Monday, March 15, 2010

Symmetry and the Beatles

A (heavily edited) repost from an earlier essay I rewrote for a contest. Te

This is the farthest from home I’ve ever been. It is night, and we are on the roof of our hostel, watching the stars appear in a velvet sky over the Mediterranean Sea. I’m not just far away from home, from family and friends. I’ve left behind any trace of what I’ve used my entire life to define myself: the markers and keys I’ve used to map my position. I’m in uncharted territories, vast swathes of my own mind I’ve yet to explore. I haven’t slept much over the past few days, but a strange bubbling giddiness is keeping me wide awake. Across the Bosphorus, I can see the light slowly fading over the Asian shore of Istanbul.
A new Turkish friend has invited us up here to the roof. In the cafe, when he heard that we were from Seattle, his face had lit up. “We are cousins, then.” With no further explanation forthcoming, we followed him up the narrow spiral staircase.
A few days previously, I had flown alone to Barcelona. After spending the night on the airport floor, I took an early morning flight and arrived tired, hungry, and unwashed, but determined. It was my first time traveling completely alone, but I knew enough Spanish to get along, and I was not going to waste my first taste of independence. I sat down in a small café, determined to be an adult and hold it together. In this cozy sidewalk café, I was succeeding, until the familiar strains of “Yesterday” by the Beatles drifted on the Iberian breeze. Any dignity dissolved, and I retreated to a corner and bawled, a homesick teenager in over her head.
When we reach the roof, he is leaning over the rail, smoking. The stars are just beginning to appear. We watch in silence as he snuffs out his cigarette and explains to us that Seattle is not just another foreign city. Seattle and Istanbul are sisters. I smile politely, but I really don’t have any idea what he could mean. Seattle is the city I grew up in, the corners and cracks I explored when I was just discovering myself. In high school, I longed to be free of it in the same way one longs to be free of oneself.
He must have sensed my doubt, for he looked at me earnestly. “Seattle and Istanbul lie on the open ocean, but are protected by the sound. This harbor allows us the freedom of the open sea, but protects us from its brute strength.” He smiled knowingly in the dark, white teeth flashing against that indefinable black velvet sky. “We must be the same, with such hearts.” Asia, across the water, is now dark. I smile, but then wonder at my own doubt. Leaving Barcelona for Istanbul, I thought I would feel more out of place, but the opposite had happened.

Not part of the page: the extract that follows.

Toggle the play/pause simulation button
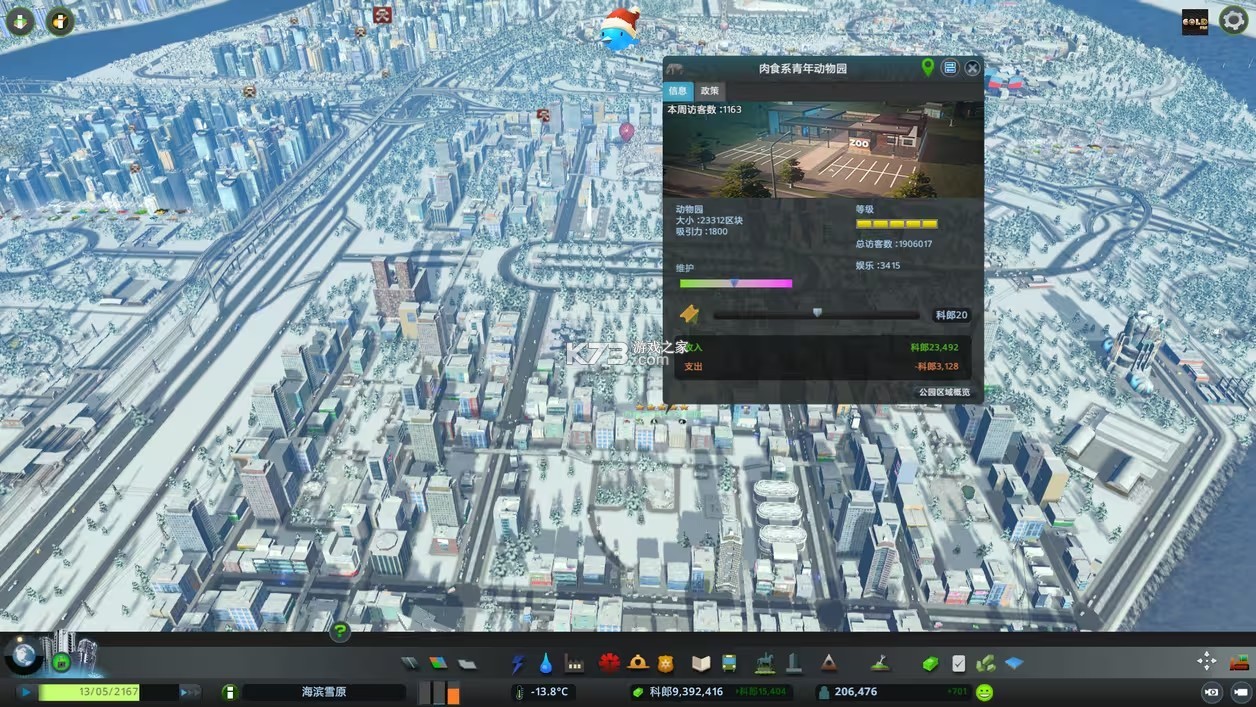The image size is (1256, 707). click(25, 692)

When I was walking down wide, sunny boulevards, or dodging crowds in towering spice markets, through it all was the ever-present smell of the sea, a comfort and memory.

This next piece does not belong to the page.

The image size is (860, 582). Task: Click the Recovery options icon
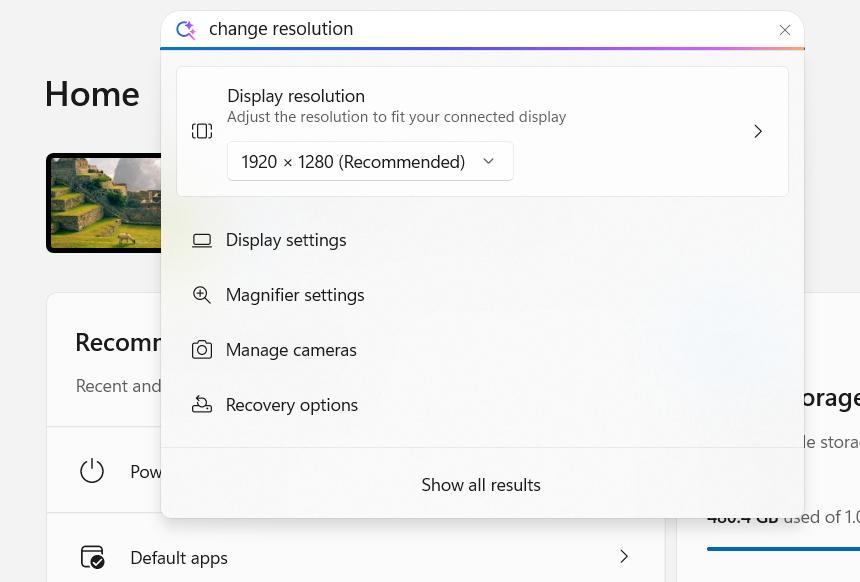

He is humming a tune. When we ask him, he said it was a traditional Turkish song. Would we like him to sing it for us? We settle in with our warm cups of tea, and listen. He finishes, and there is a moment of silence. Then, with a knowing smile, he glances back at us. “Perhaps one you would know?” We nod. He clears his throat, and begins a refrain I learned too well. “Yesterday…” My own throat tightens. There is some mystery in the world, some symmetry, and some understanding. The last thing I expected to find on the other side of the world was family, friends, and home.